Data records
_ _ _ _

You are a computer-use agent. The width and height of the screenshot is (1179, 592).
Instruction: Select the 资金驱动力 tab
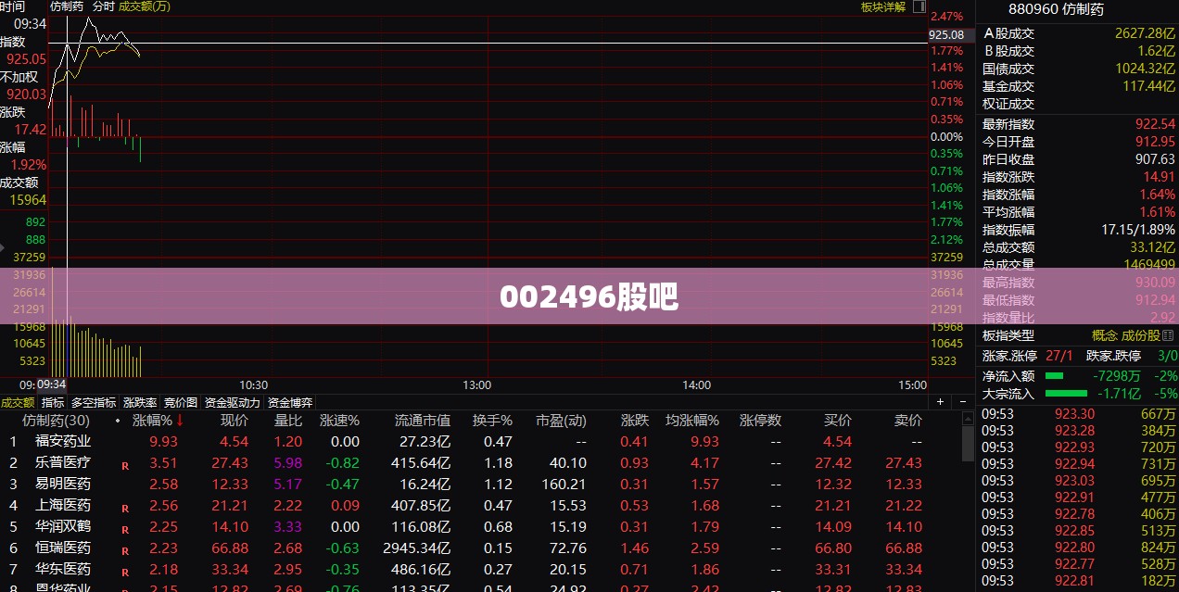click(x=232, y=402)
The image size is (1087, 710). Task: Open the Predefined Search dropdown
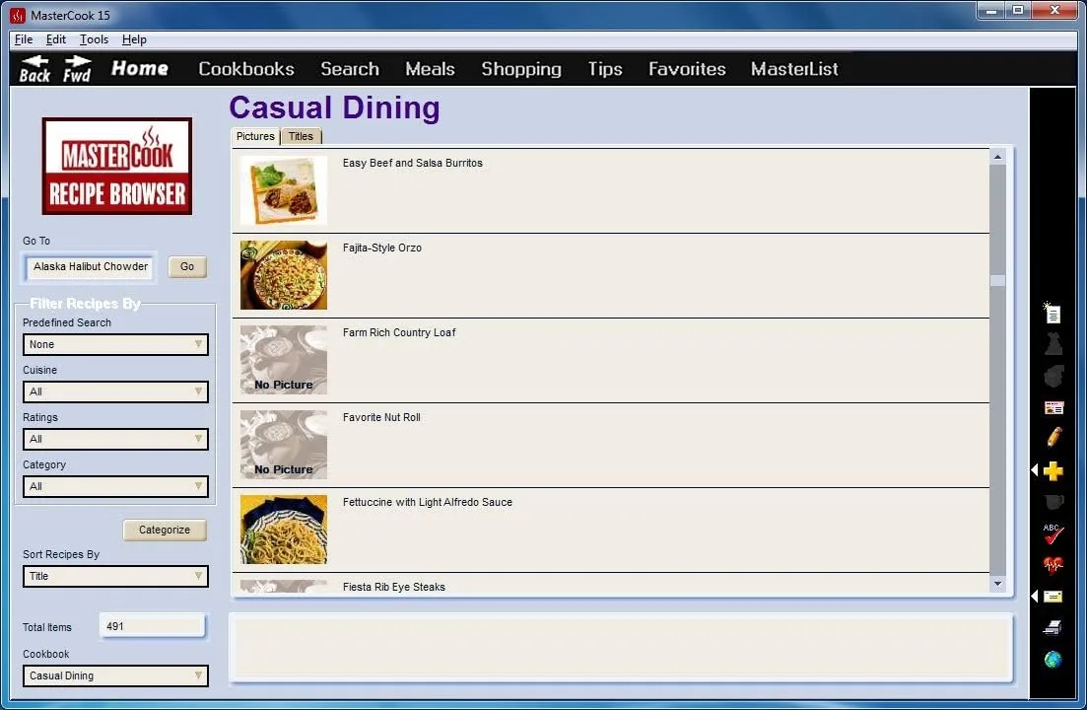click(x=115, y=344)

_ _ _ _

WORK REQUIRED -
Return the line containing "Instruction: Select the 资金驱动力 tab" and every line after it through the end of the records above, exactly and nothing else, but not the pictures.

ANSWER SPACE -
Instruction: Select the 资金驱动力 tab
click(x=232, y=402)
The image size is (1087, 710). Task: Open the Predefined Search dropdown
click(x=115, y=344)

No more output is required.